----- TEXT SHOWN -----

Minimum read overlap with feature can be specified in percentage of read length or number of bases. By default, a read has to be 100% within a feature. You can allow some overhanging bases outside the exonic region by modifying these parameters.

Min reads optioin is a filter, by default only the features whose sum of the reads across all  samples that are greater than  or equal to 10 will be reported. To report all the features in the annotation file,  set the value to 0.

If the Report unexplained regions check button is selected, an additional report will be generated on the reads that are considered not compatible with any transcripts in the annotation provided. Based on the Min reads for unexplained region cutoff, the adjacent regions that meet the criteria are combined and region start and stop information will be reported.

In the annotation file, there might be multiple features in the same location, or one read might have multiple alignments, so the read count of a feature might not be an integer. Our white paper on the Partek E/M algorithm has more details on Partek’s implementation the E/M algorithm initially described by Xing et al. [1]

Quantify to annotation model (Partek E/M) output

Depending on the annotation file, the output could be one or two data nodes. If the annotation file only contains one level of information, e.g. miRNA annotation file, you will only get one output data node. On the other hand, if the annotation file contains gene level and transcript level information, such as those from the Ensembl database, both gene and transcript level data nodes will be generated. If two nodes are generated, the Task report will also contain two tabs, reporting quantification results from each node. Each report has two tables. The first one is a summary table displaying the coverage information for each sample quantified against the specified transcriptome annotation (Figure 4).

----- DATA SEGMENT -----

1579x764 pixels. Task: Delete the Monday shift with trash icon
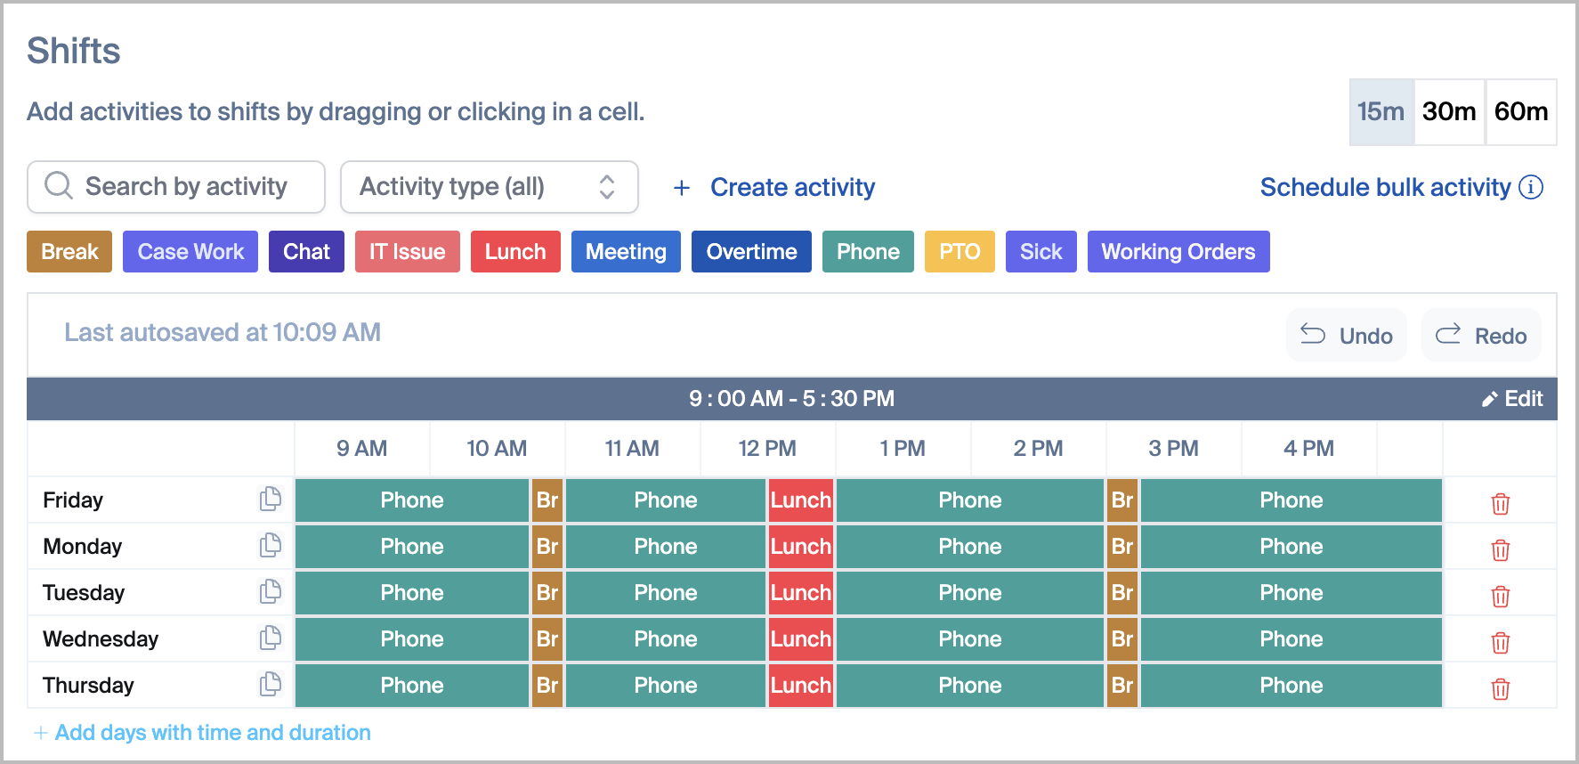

-----

-- ACTIVITIES --
A: List every setting named in the quantification text above.
B: According to the quantification text above, why might the read count of a feature not be a whole number?
C: From the quantification text above, extract the part from "Minimum read overlap" up to and including "information will be reported.".

-- RESPONSES TO THE TASKS --
A:
- Minimum read overlap with feature
- Min reads
- Report unexplained regions
- Min reads for unexplained region cutoff

B: The annotation file may have more than one feature in the same location, or a single read may have more than one alignment. Because of this, the read count of a feature might not be an integer.

C:
Minimum read overlap with feature can be specified in percentage of read length or number of bases. By default, a read has to be 100% within a feature. You can allow some overhanging bases outside the exonic region by modifying these parameters.

Min reads optioin is a filter, by default only the features whose sum of the reads across all  samples that are greater than  or equal to 10 will be reported. To report all the features in the annotation file,  set the value to 0.

If the Report unexplained regions check button is selected, an additional report will be generated on the reads that are considered not compatible with any transcripts in the annotation provided. Based on the Min reads for unexplained region cutoff, the adjacent regions that meet the criteria are combined and region start and stop information will be reported.